* DIRECTIONS
The result should consist solely of the line containing "Given: Click the" and the lines that follow it below, each reproduced exactly, the last line included.

--*--

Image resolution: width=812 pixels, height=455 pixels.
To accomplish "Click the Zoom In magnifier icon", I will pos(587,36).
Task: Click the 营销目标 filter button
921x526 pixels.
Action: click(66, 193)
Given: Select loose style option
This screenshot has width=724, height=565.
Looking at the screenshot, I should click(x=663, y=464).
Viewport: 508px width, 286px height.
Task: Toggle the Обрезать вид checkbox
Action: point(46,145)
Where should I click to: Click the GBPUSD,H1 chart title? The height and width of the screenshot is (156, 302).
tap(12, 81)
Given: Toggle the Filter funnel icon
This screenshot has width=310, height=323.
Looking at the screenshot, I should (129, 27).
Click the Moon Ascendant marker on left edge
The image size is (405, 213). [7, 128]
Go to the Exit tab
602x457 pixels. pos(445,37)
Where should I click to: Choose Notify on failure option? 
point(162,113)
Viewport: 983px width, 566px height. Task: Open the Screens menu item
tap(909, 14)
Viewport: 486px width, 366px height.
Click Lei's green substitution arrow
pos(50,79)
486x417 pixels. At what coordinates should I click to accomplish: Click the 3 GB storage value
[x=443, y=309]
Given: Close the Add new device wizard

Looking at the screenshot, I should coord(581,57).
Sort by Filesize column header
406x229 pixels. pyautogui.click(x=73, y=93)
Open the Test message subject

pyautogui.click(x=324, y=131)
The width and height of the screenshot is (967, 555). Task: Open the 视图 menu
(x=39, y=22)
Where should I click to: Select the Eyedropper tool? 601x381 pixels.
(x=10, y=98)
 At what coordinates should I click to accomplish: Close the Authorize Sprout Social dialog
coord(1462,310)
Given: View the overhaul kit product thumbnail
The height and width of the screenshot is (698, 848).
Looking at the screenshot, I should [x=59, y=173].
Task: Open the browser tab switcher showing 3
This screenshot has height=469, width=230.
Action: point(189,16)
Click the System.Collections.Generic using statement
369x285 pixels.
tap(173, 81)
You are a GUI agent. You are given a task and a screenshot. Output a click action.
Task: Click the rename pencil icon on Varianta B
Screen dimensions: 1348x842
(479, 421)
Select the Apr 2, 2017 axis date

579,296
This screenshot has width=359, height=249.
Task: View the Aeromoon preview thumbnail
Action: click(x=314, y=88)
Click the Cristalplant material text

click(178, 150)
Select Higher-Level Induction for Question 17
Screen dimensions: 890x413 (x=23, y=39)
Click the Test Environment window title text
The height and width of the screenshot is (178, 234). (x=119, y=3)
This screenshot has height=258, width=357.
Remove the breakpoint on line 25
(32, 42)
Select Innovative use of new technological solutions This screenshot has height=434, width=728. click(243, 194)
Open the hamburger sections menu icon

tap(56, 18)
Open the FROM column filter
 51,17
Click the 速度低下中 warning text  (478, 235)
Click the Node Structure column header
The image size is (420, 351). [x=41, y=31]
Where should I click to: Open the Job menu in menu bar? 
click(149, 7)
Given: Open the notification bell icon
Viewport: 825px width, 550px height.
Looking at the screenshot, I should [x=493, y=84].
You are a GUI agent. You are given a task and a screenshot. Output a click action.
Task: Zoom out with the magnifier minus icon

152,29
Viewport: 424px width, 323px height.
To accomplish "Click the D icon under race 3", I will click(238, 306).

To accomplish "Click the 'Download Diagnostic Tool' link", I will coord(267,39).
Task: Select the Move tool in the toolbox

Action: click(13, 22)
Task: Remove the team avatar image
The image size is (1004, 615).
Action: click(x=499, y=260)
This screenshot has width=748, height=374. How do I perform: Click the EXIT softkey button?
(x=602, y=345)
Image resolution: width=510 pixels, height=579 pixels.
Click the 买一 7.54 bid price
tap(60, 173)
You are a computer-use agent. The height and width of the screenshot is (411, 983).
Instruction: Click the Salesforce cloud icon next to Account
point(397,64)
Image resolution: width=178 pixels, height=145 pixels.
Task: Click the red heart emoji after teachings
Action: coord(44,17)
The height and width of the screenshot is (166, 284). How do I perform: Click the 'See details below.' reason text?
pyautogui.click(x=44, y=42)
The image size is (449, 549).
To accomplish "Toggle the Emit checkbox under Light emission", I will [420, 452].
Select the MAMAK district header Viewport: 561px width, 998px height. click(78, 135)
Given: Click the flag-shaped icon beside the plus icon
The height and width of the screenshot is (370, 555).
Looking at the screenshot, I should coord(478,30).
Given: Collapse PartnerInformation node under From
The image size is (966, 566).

--*--

* SOLUTION FOR THIS EXERCISE
Given: Click the flag-shaped icon beside the plus icon
The height and width of the screenshot is (370, 555).
Looking at the screenshot, I should coord(478,30).
Given: Collapse PartnerInformation node under From
The image size is (966, 566).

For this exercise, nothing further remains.